__Task instructions__
The needed output is the run of lines below from the one containing "Task: Sign up with Apple" through the one containing "This screenshot has width=531, height=358.", copied exactly and free of pictures.

Stored entries
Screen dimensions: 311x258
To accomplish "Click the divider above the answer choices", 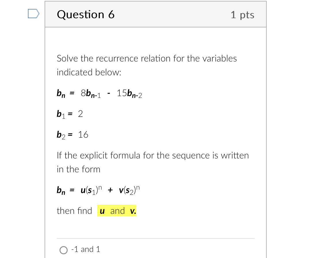I will (x=155, y=238).
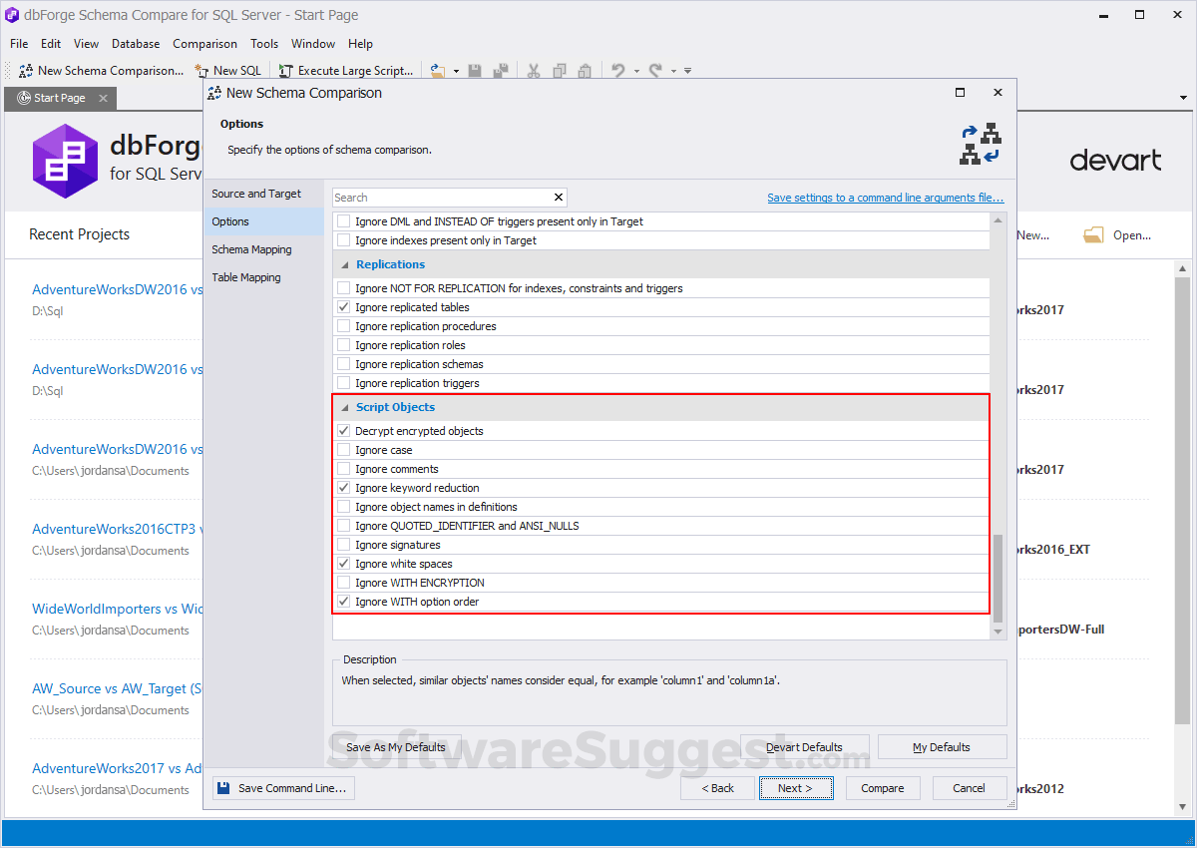
Task: Collapse the Script Objects section
Action: 345,407
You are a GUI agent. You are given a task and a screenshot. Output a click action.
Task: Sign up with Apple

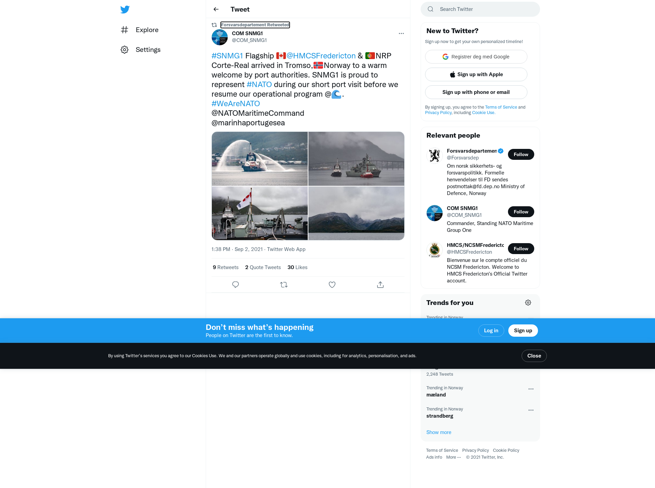[476, 74]
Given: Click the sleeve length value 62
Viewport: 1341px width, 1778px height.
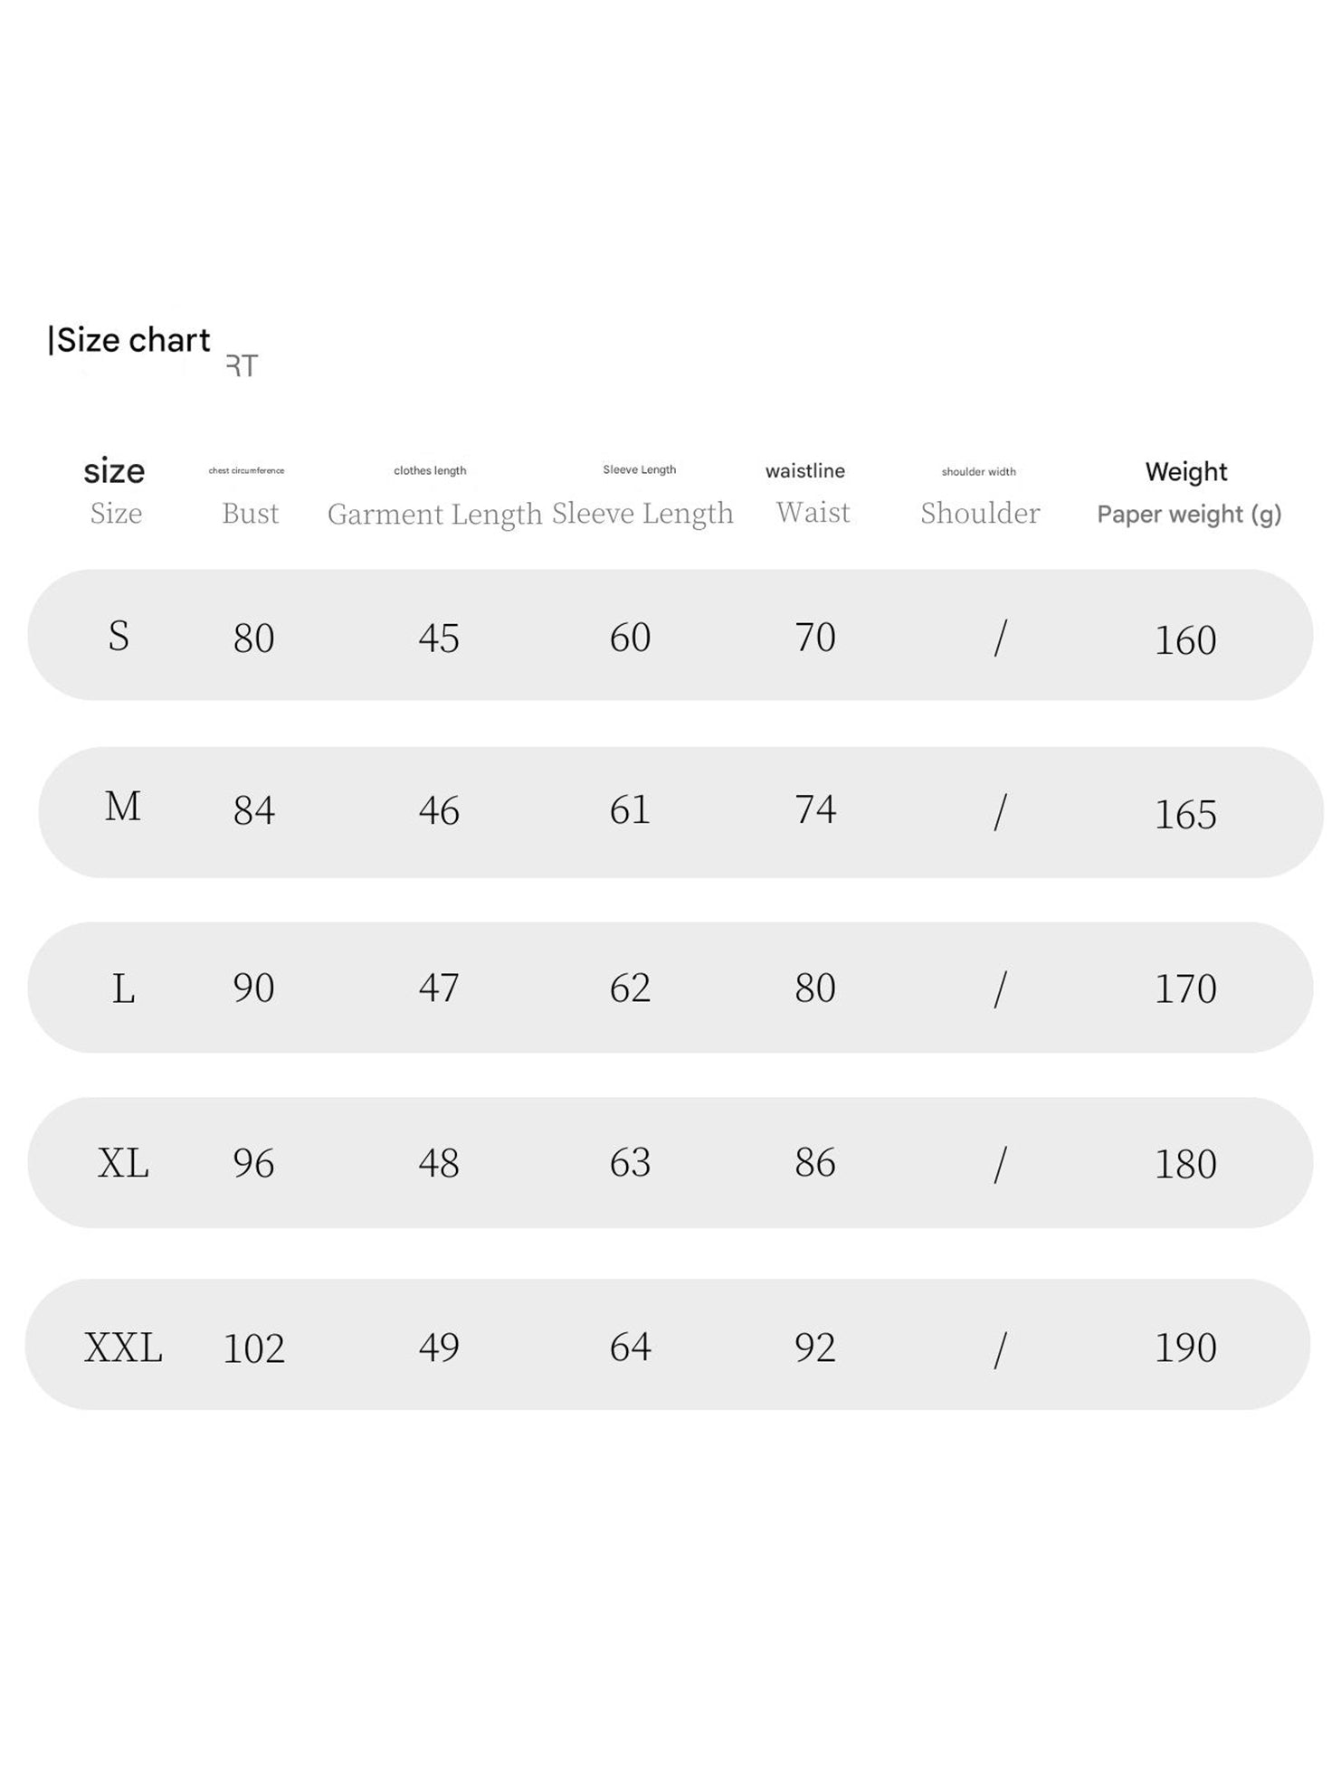Looking at the screenshot, I should pyautogui.click(x=630, y=988).
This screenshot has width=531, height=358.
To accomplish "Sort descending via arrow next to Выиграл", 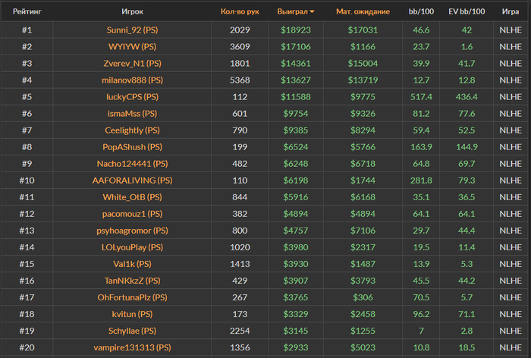I will tap(312, 11).
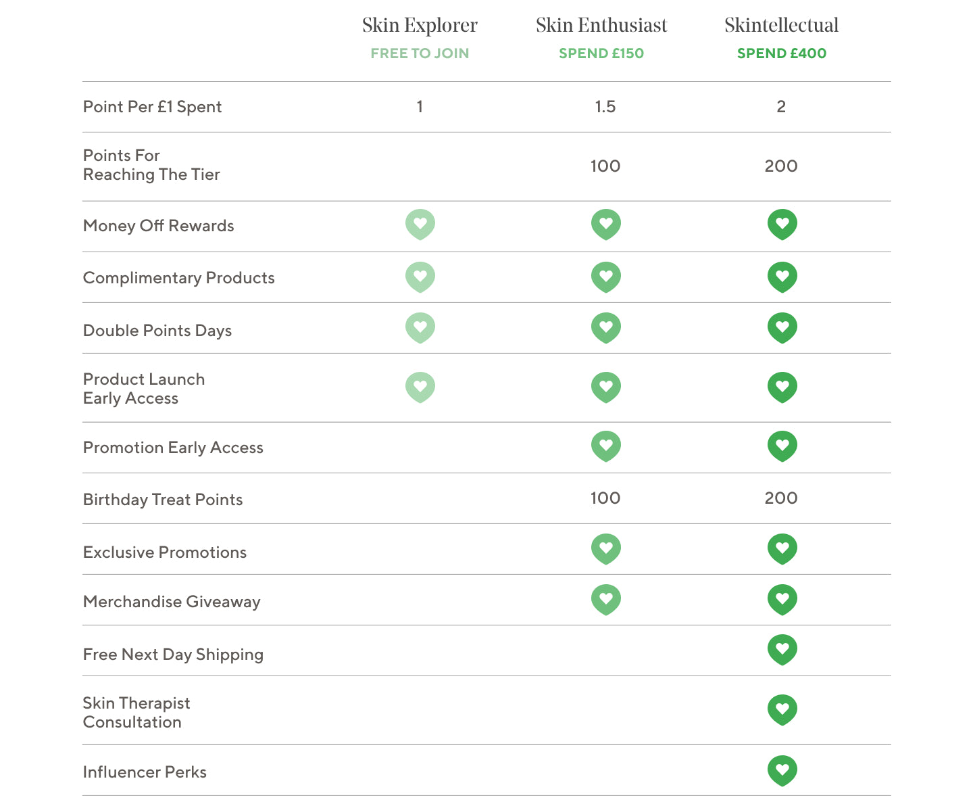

__Response to this task__
Task: Sign up with Apple

[476, 74]
Given: Click the sleeve length value 62
Viewport: 1341px width, 1778px height.
Looking at the screenshot, I should pyautogui.click(x=630, y=988).
This screenshot has width=531, height=358.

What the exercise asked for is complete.